Material supplied:
◇ ◇ ◇

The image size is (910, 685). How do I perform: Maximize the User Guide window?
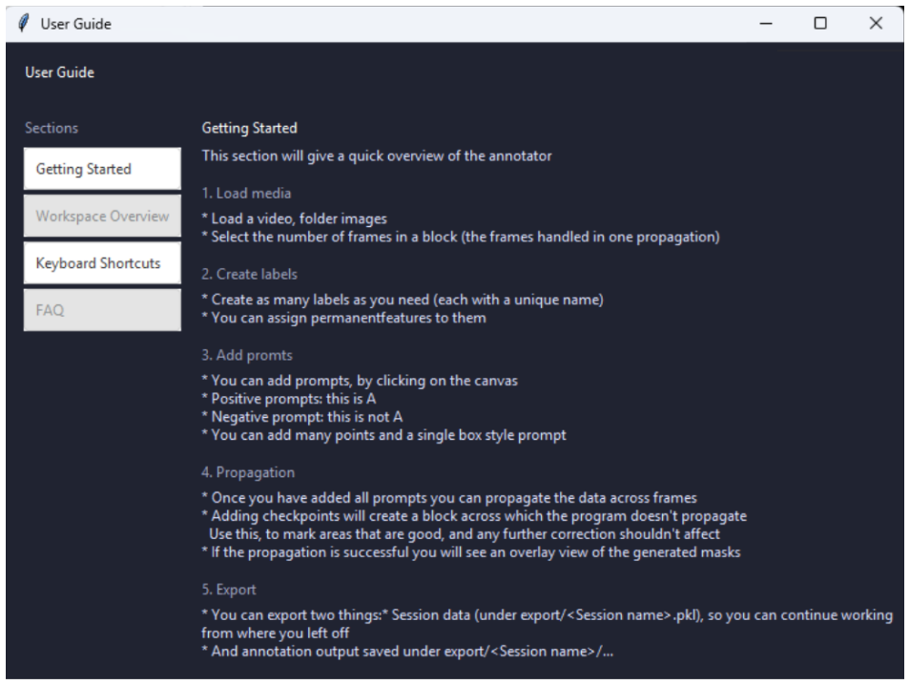pyautogui.click(x=820, y=24)
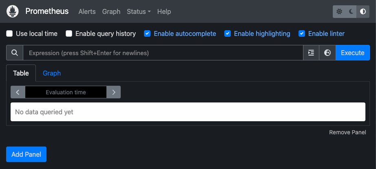The width and height of the screenshot is (376, 169).
Task: Format the expression with indent icon
Action: pyautogui.click(x=311, y=53)
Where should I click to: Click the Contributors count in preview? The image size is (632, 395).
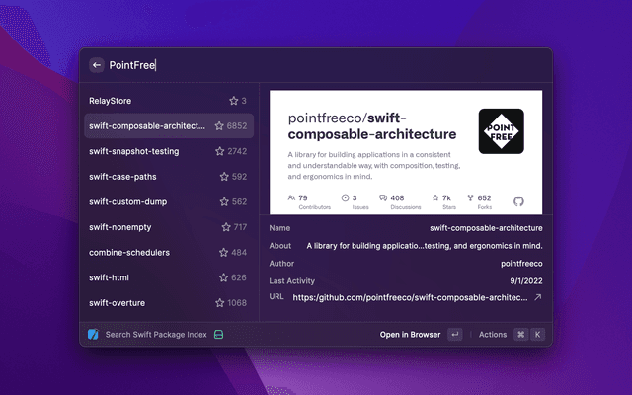[x=300, y=200]
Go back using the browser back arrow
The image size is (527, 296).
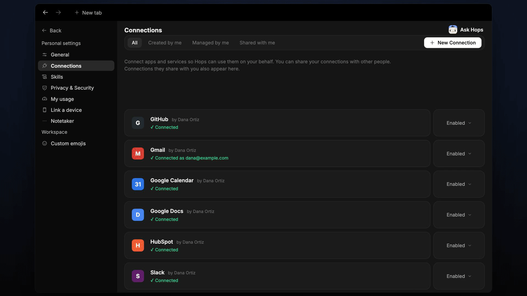point(45,12)
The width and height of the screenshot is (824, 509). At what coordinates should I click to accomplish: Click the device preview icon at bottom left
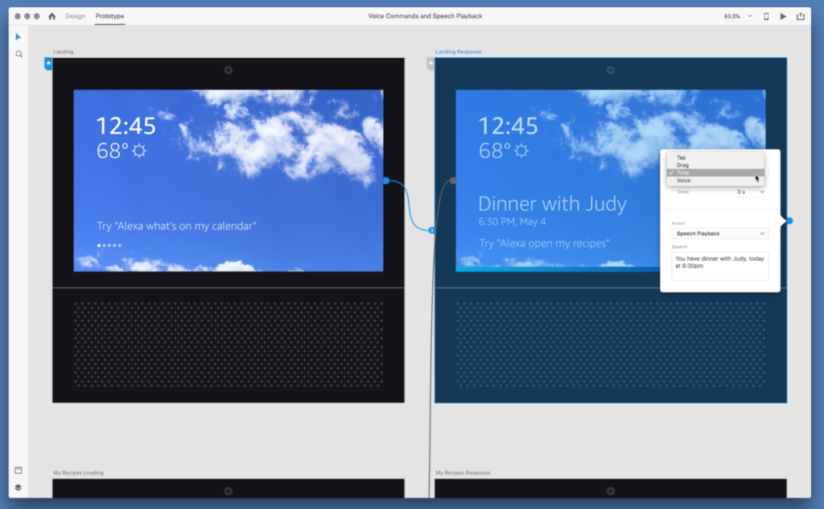18,470
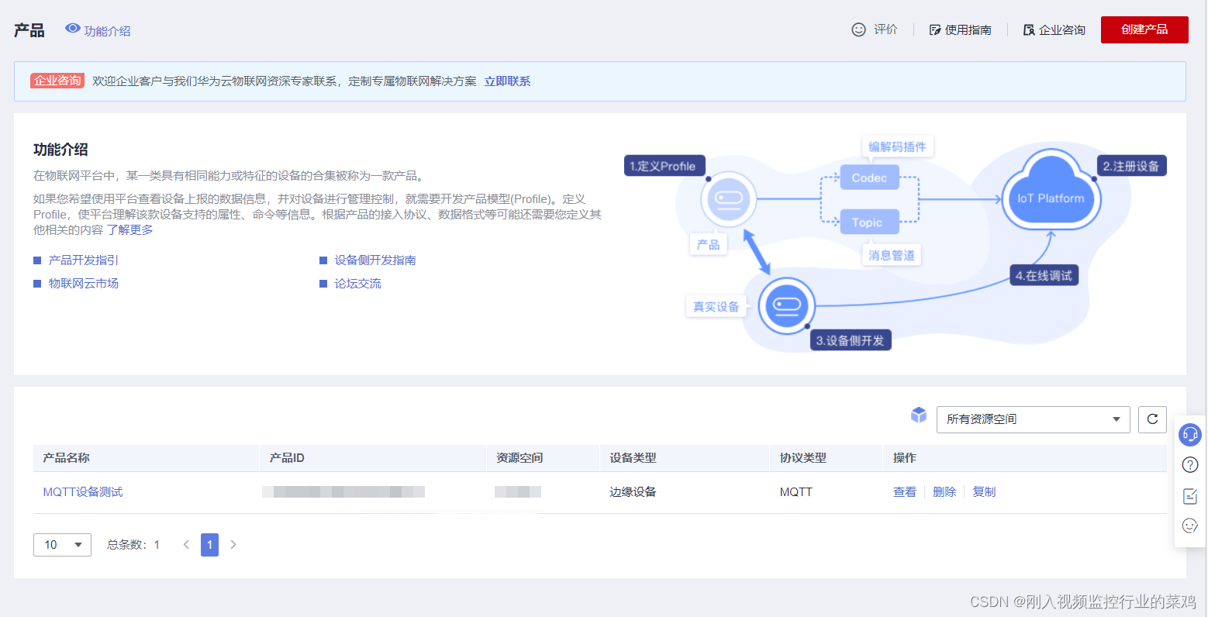Click 删除 to delete the MQTT product
1208x617 pixels.
(x=944, y=491)
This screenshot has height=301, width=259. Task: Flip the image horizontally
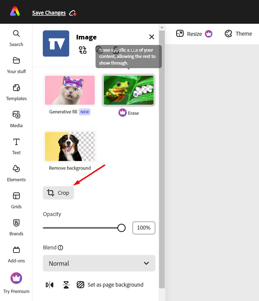point(49,285)
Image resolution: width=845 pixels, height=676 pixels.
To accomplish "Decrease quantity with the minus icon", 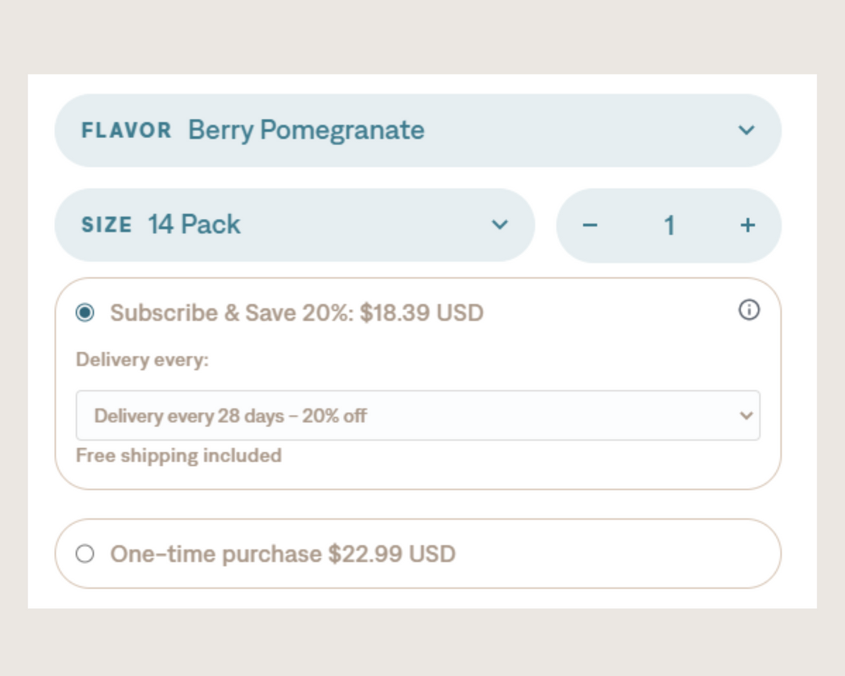I will coord(590,225).
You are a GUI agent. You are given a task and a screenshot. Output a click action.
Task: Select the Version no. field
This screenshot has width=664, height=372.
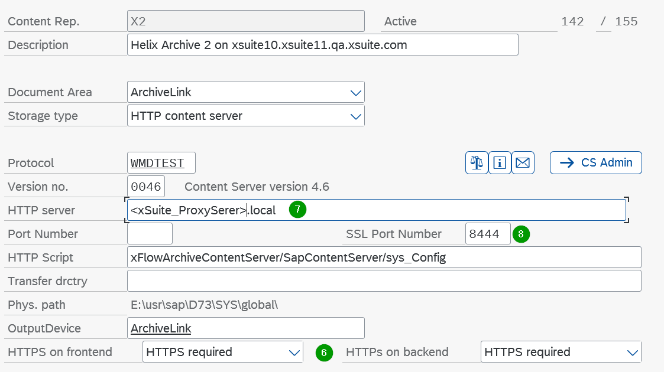click(145, 187)

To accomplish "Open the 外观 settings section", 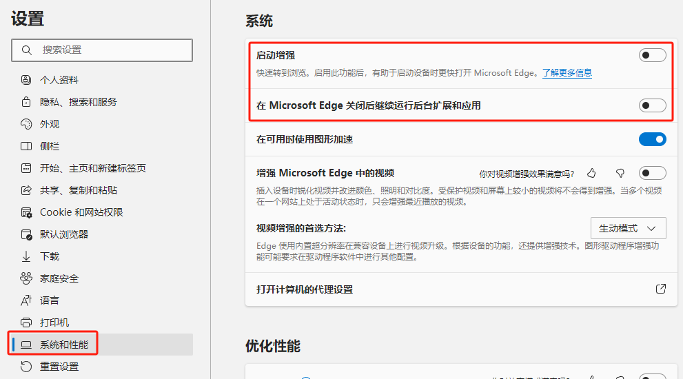I will (50, 124).
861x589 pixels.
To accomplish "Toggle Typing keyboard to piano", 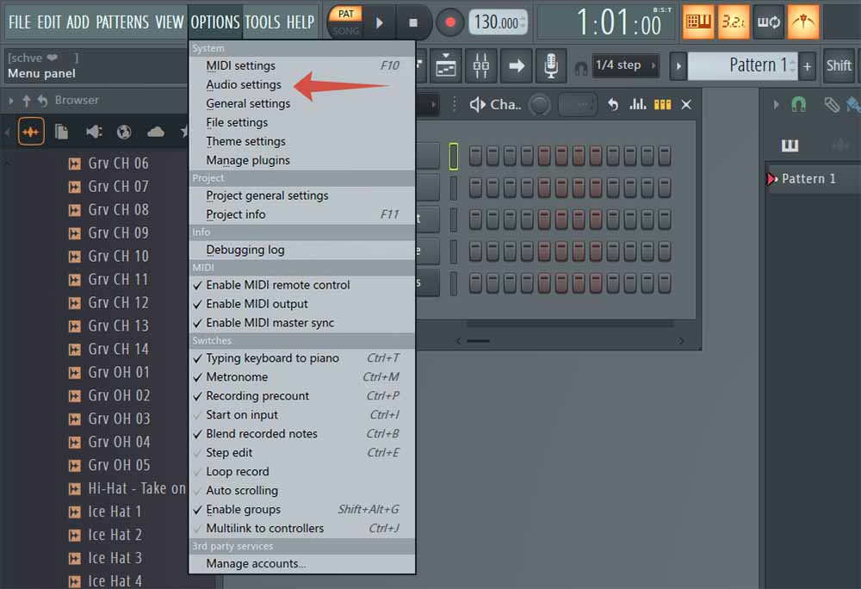I will 272,358.
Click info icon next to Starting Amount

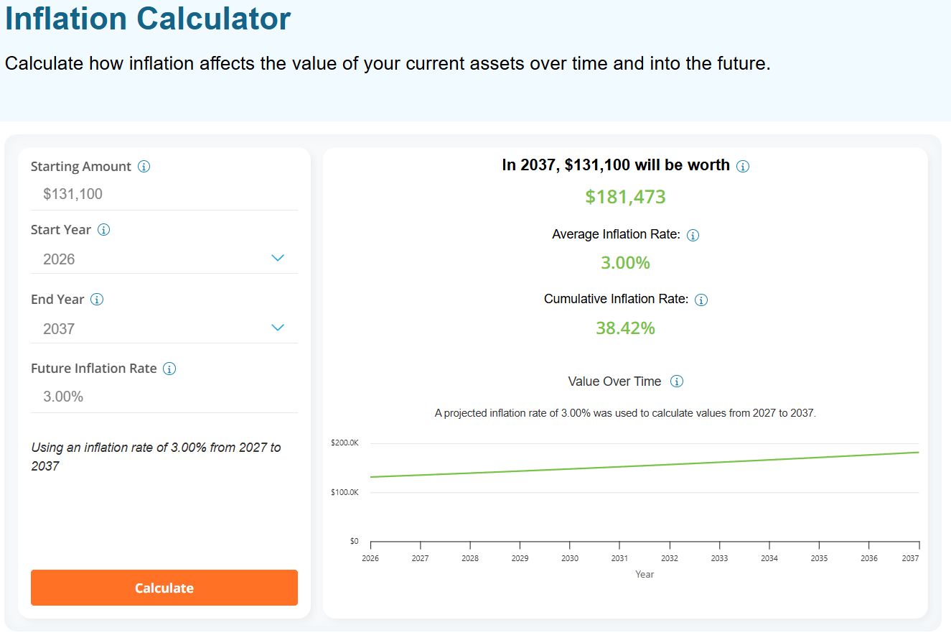(x=144, y=167)
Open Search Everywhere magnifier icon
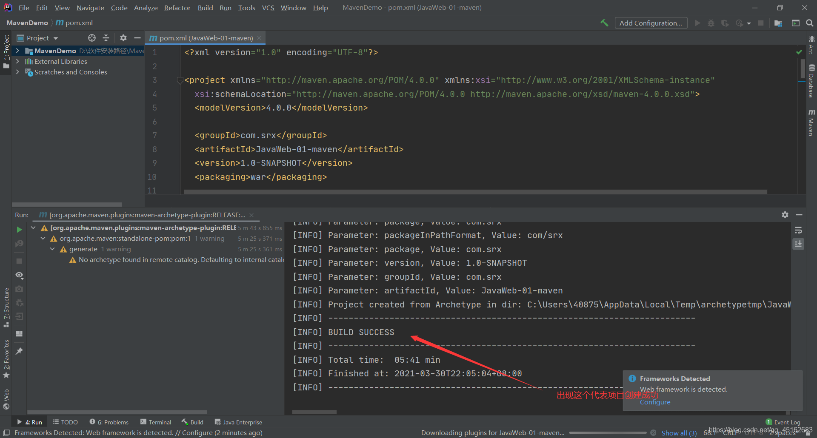Viewport: 817px width, 438px height. (810, 23)
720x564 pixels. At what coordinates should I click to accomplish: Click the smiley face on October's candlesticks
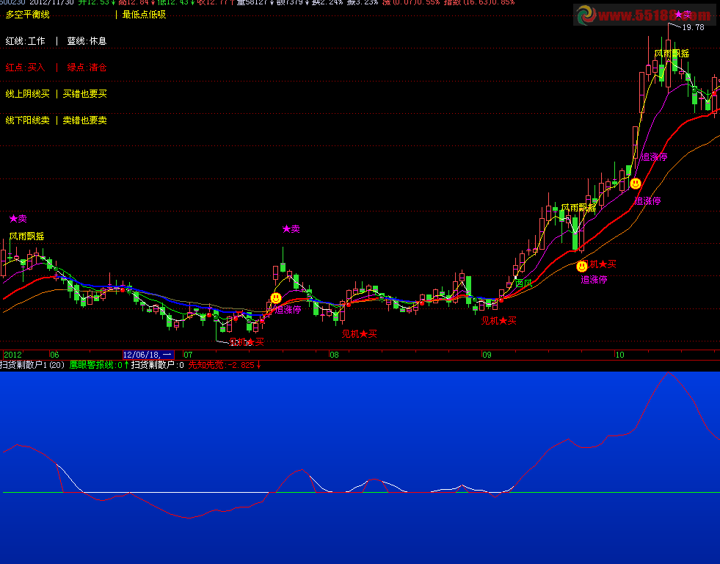636,184
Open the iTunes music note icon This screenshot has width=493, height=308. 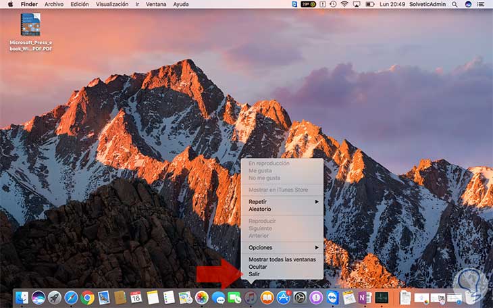tap(251, 297)
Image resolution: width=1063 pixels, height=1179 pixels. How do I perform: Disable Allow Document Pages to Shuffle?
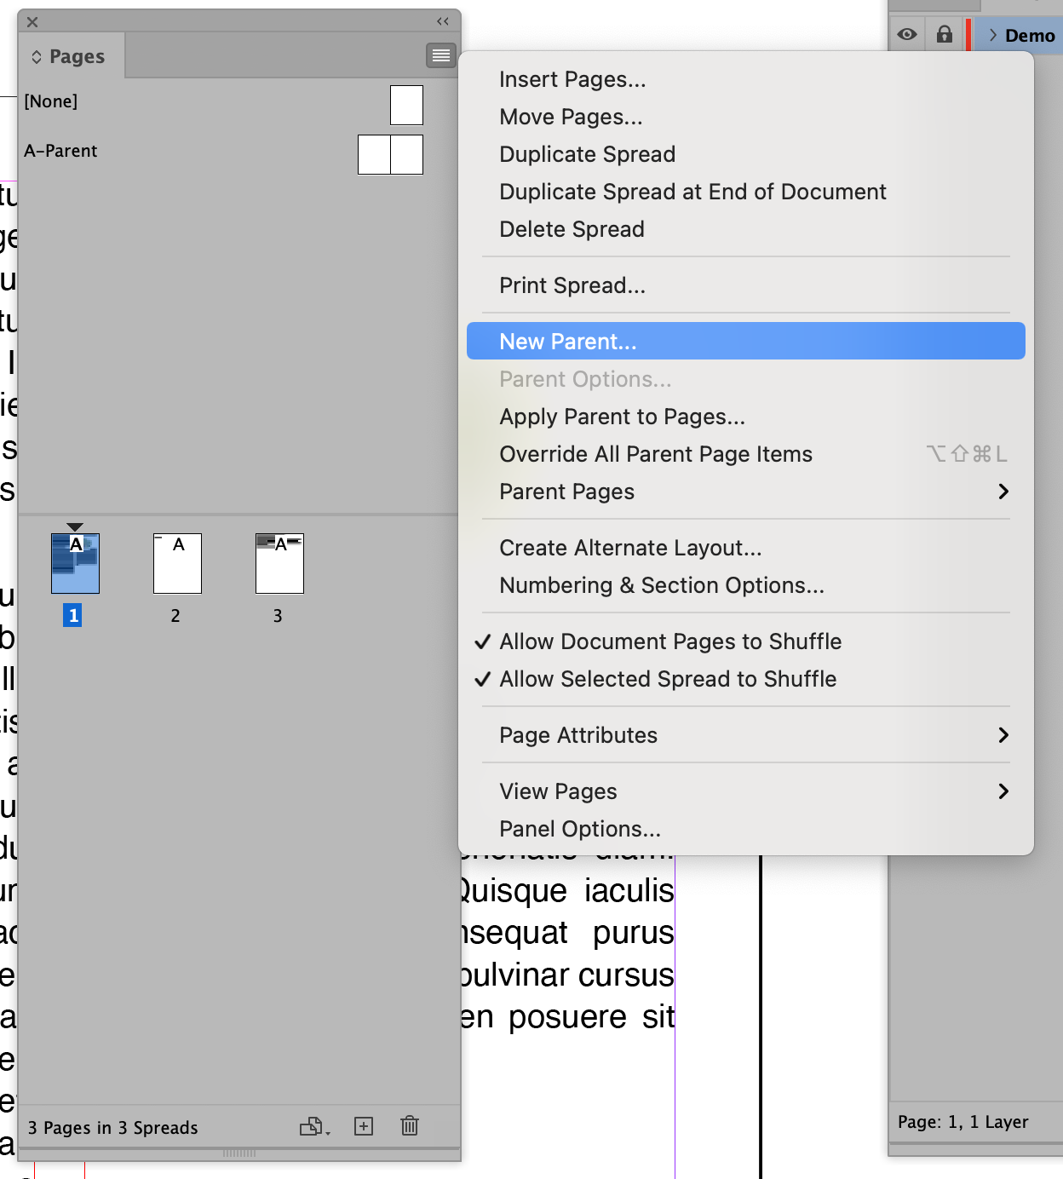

◇ ◇ ◇

Task: Please state the number of lines above that hold the string "resolution", with nothing else added.

Expected answer: 2